The strong storm-relative inflow visible on the hodograph — with the 0-2km SRH of 251 m²/s² — is the ingredient keeping these storms organized despite the parallel shear limitations. Strong inflow means fresh, unstable air continues to feed the updraft even as the precipitation loading works against classic supercell organization.

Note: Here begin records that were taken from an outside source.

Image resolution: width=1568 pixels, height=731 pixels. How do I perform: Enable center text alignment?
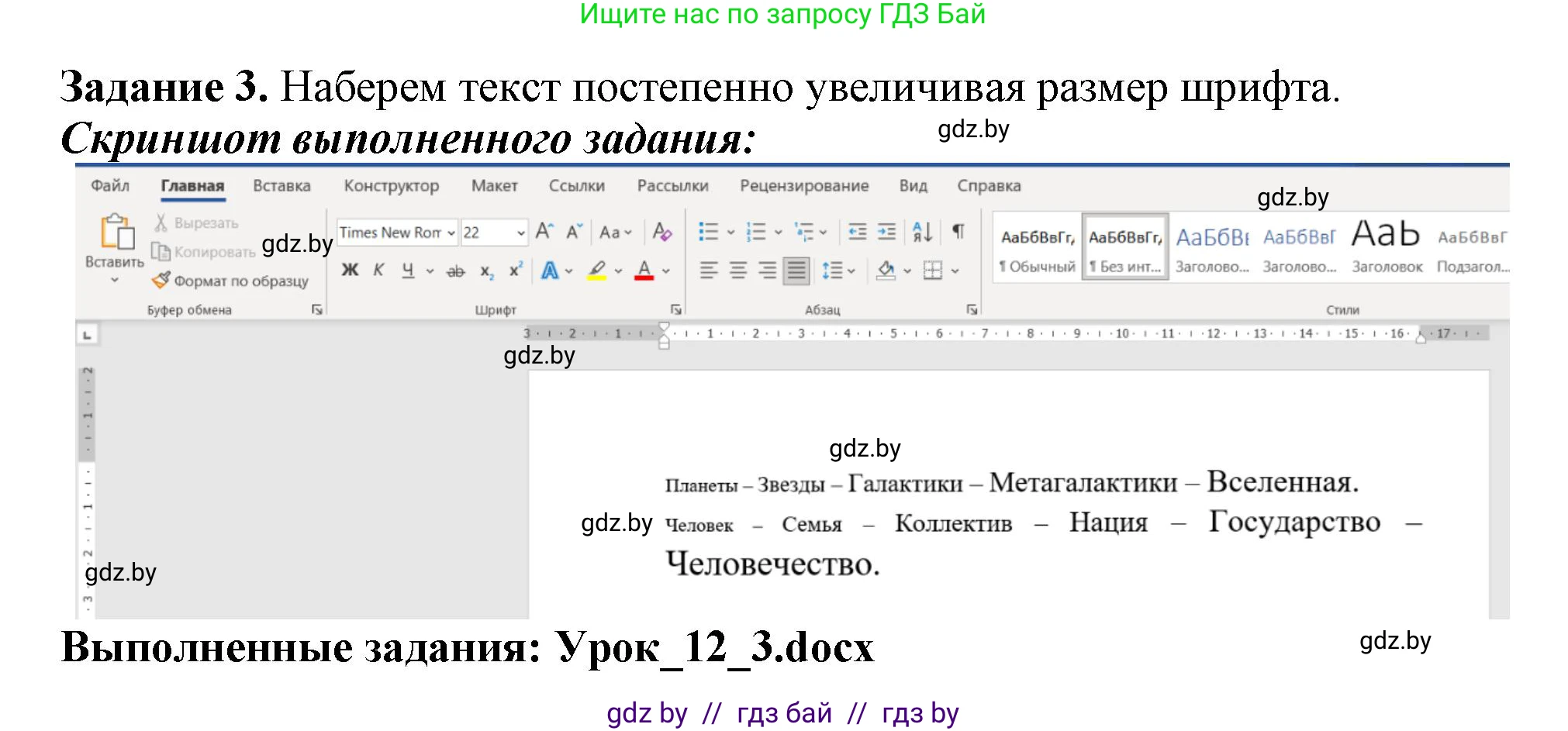739,270
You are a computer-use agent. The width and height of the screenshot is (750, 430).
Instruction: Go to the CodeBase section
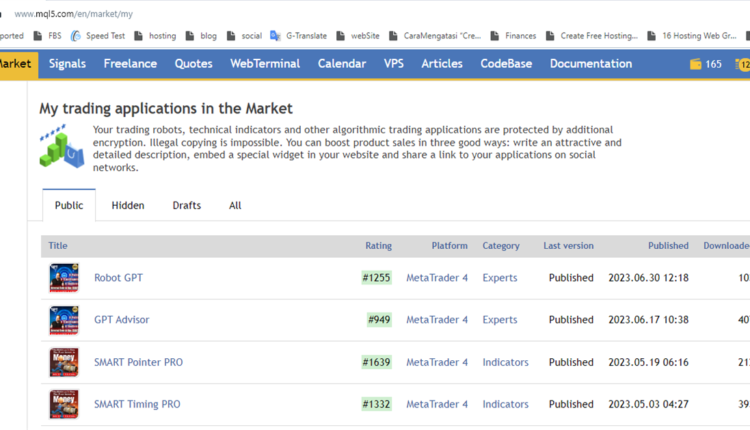pyautogui.click(x=505, y=64)
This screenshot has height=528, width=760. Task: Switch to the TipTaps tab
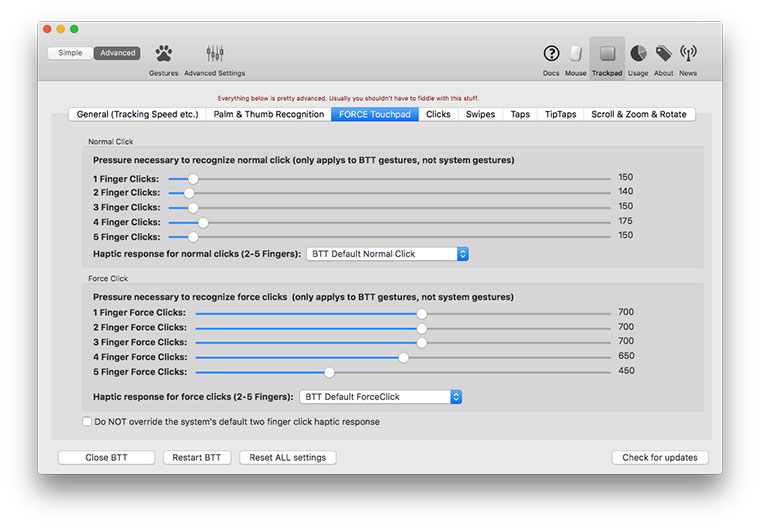(560, 115)
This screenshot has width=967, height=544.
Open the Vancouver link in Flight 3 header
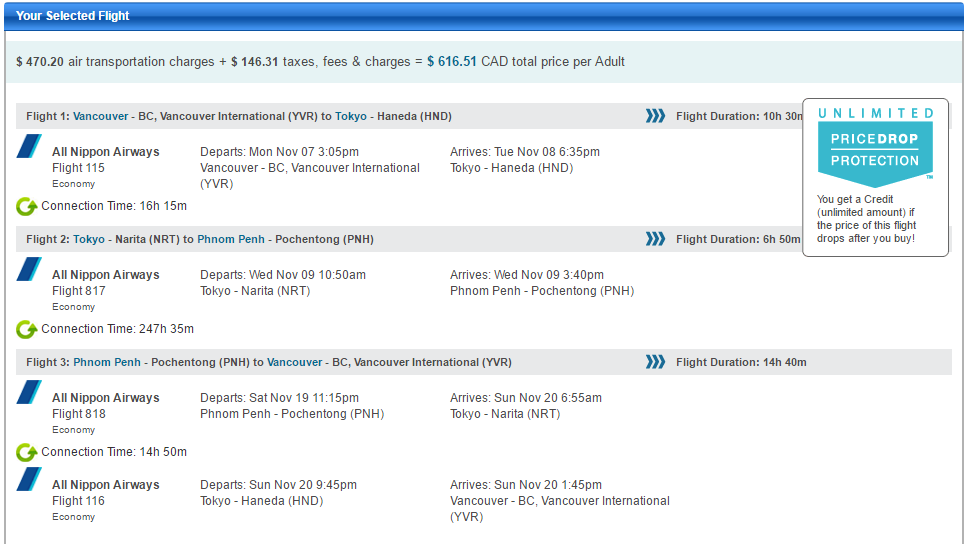tap(295, 362)
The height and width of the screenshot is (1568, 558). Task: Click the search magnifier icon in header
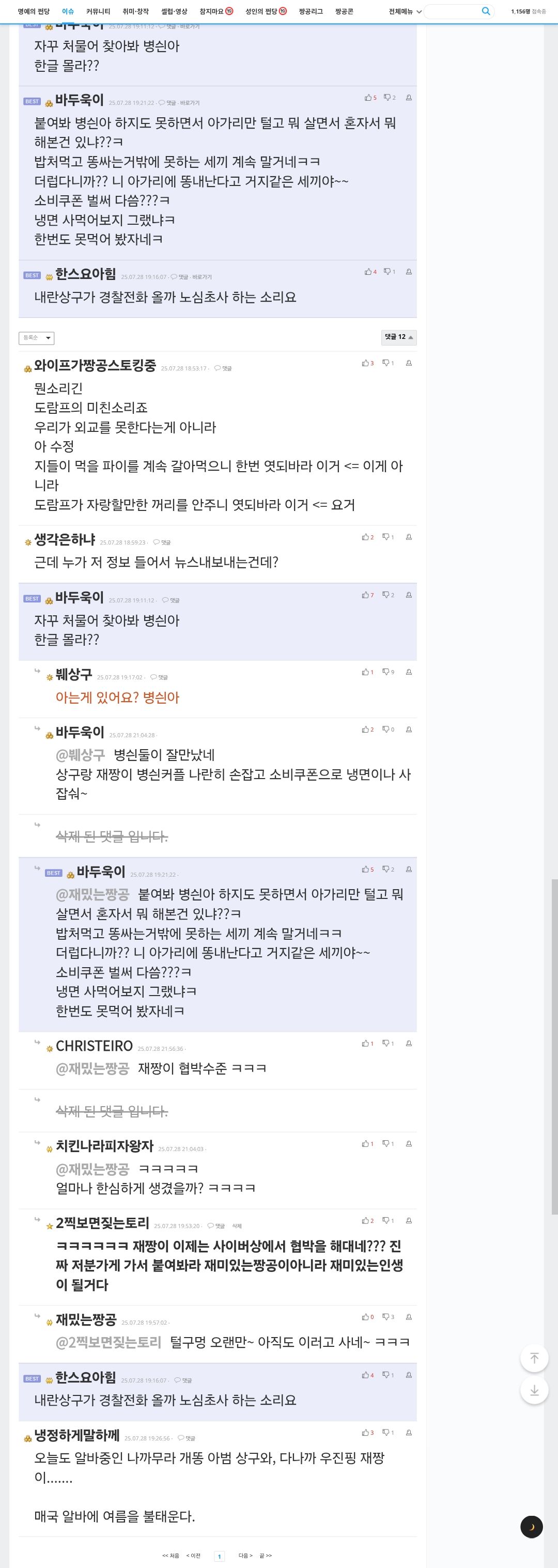[485, 11]
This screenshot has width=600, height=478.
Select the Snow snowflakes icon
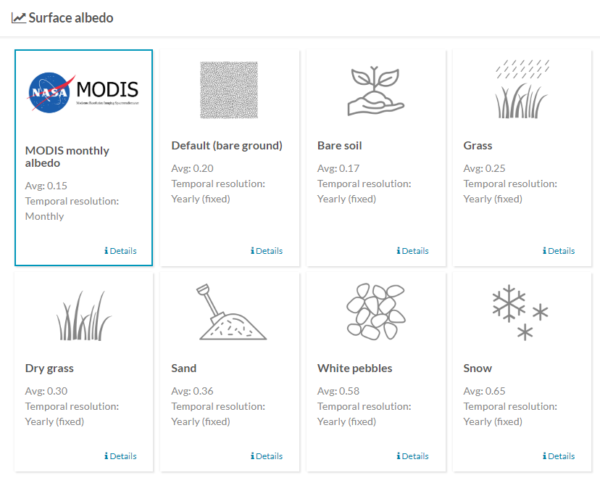[x=520, y=313]
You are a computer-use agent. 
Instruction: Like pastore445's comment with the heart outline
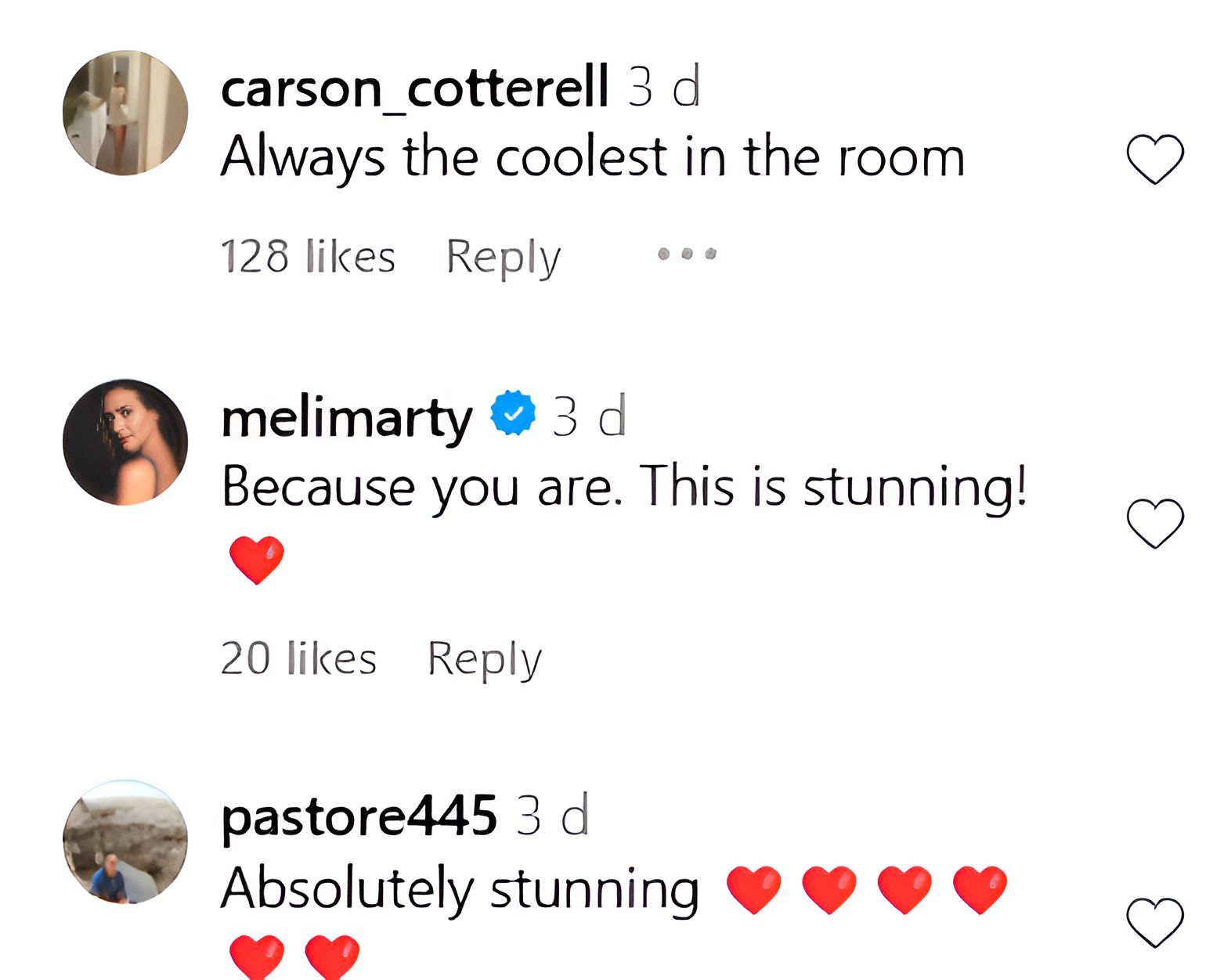point(1154,921)
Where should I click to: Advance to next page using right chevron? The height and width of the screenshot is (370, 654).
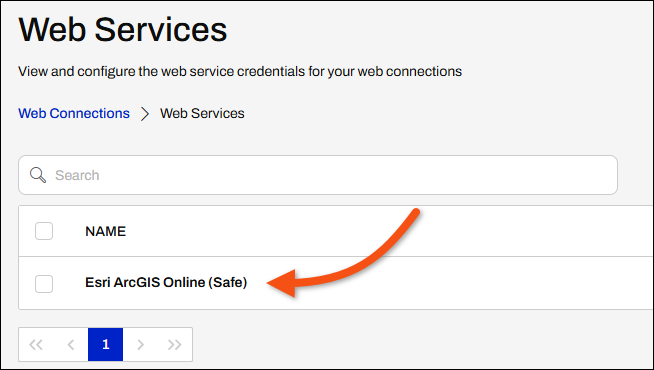click(141, 345)
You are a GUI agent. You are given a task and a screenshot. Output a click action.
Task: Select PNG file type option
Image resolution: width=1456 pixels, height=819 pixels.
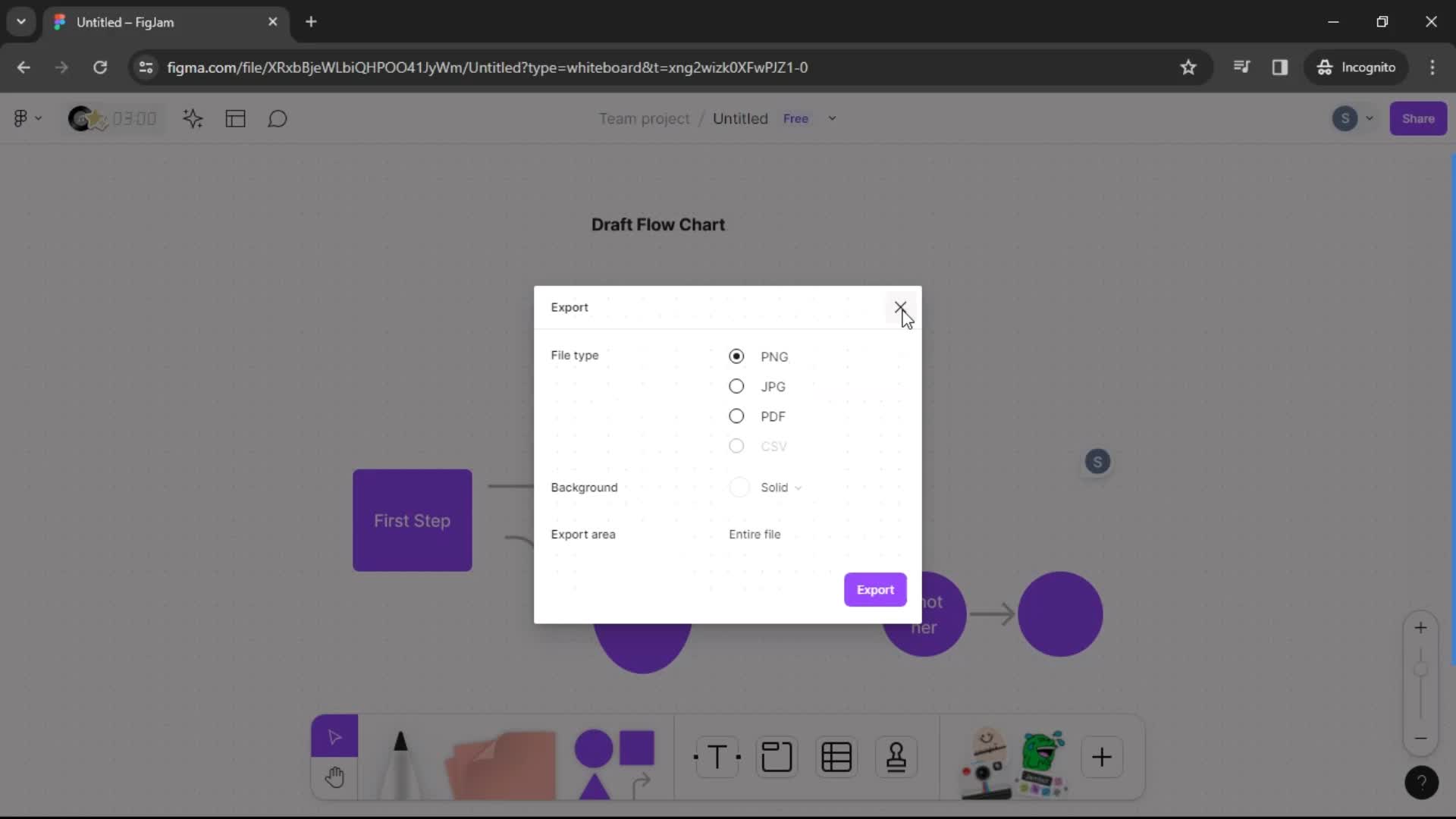pyautogui.click(x=736, y=356)
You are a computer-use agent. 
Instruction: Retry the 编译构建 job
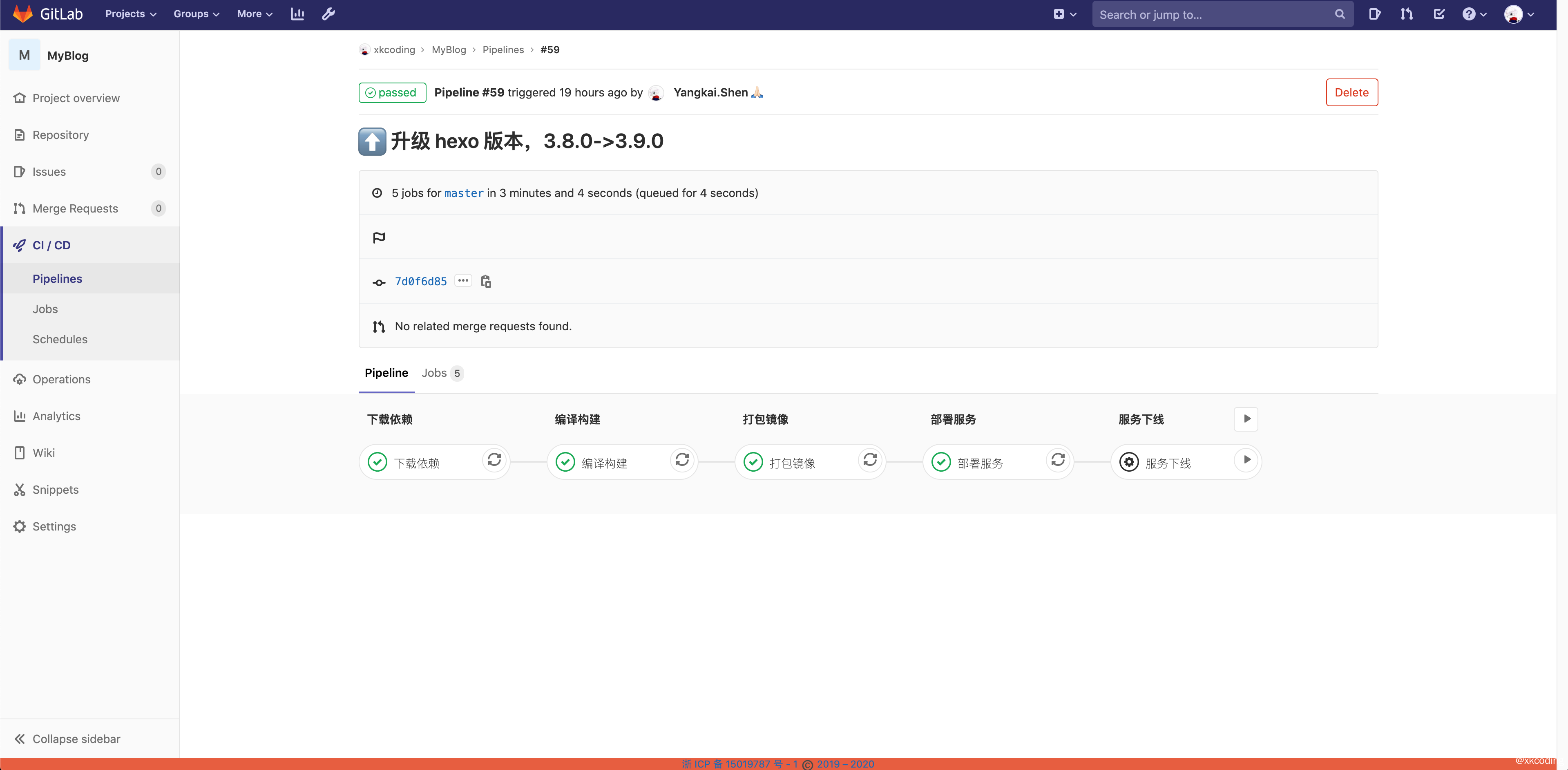point(682,460)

The Hail Threat — Large Cores Hidden in Heavy Rain

The SARS sounding analogs on the sounding output show 90% significant hail probability from the 50 loose analog matches — meaning the atmospheric profile today strongly resembles past events that produced significant hail (2 inches or larger). The embedded large hail cores in HP supercells are particularly dangerous because:

  • The hail is wrapped in heavy rain, making visual detection impossible until the stone is already falling
  • Radar hail signatures are partially obscured by the heavy precipitation shield surrounding the hail core
  • Hail can reach the ground at golf ball to baseball size with essentially no visual warning for anyone outdoors

Cities in the Current Storm Corridor

  • Mineral Wells, Texas — western anchor of the active storm complex
  • Weatherford, Texas — discrete supercell tracked through this corridor
  • Azle, Texas — in the path of the northeastern storm track
  • Fort Worth, Texas — primary metro target as storms track northeast
  • North Richland Hills, Texas — eastern suburban corridor
  • Roanoke, Texas — northern DFW suburb in the storm path
  • Keller, Texas — within the approaching storm envelope

What Residents Need to Do Right Now

  • Move vehicles inside immediately — HP supercells drop large hail with almost no warning inside the heavy rain core. Vehicles left outside in the storm path face baseball-sized hail damage with no opportunity to relocate once the storm arrives
  • Do not go outside to look for hail or photograph the storm — HP supercells are visually unimpressive because the tornado and hail are hidden inside the rain. The lack of a visible wall cloud or funnel does not mean the storm is not dangerous
  • The Fort Worth western suburbs from Weatherford through Azle and into North Richland Hills face the most immediate threat as the storm complex tracks northeast
  • Watch for flash flood warnings alongside hail warnings — the extreme rainfall rates from HP supercells can produce 2 to 4 inches per hour in the heaviest cores, causing rapid street and low-water crossing flooding

WaldronNews.com will continue tracking Tuesday’s HP supercell complex across the Dallas-Fort Worth MetroPlex and provide updates on hail reports, flash flood warnings and storm progression through the evening.